> **SET TASK**: Please change "window menu" to "settings menu" in the rows from the line with "Viewport: 675px width, 380px height." to the line with "Open the three-dot", leaving everything else the same. Return only those lines.

> **DATA RECORDS**:
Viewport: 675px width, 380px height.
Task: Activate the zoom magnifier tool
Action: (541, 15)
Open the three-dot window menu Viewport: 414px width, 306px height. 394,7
* * *
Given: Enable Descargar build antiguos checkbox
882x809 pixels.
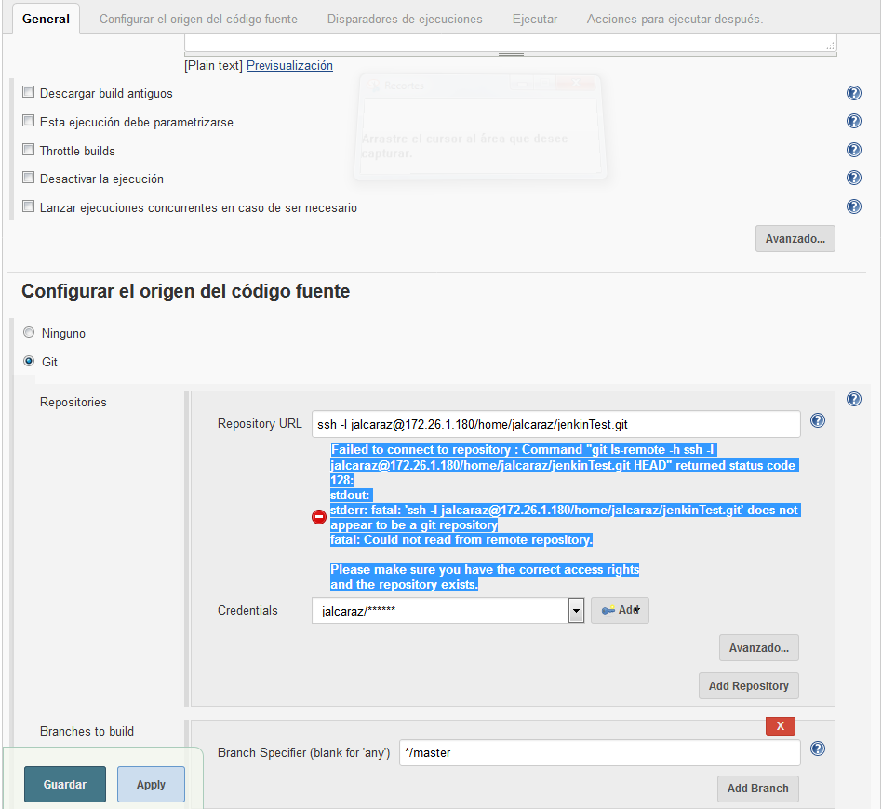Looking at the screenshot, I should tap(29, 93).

> **COMPLETE ANSWER**:
Viewport: 675px width, 380px height.
Task: Activate the zoom magnifier tool
Action: (541, 15)
Open the three-dot settings menu Viewport: 414px width, 306px height. 394,7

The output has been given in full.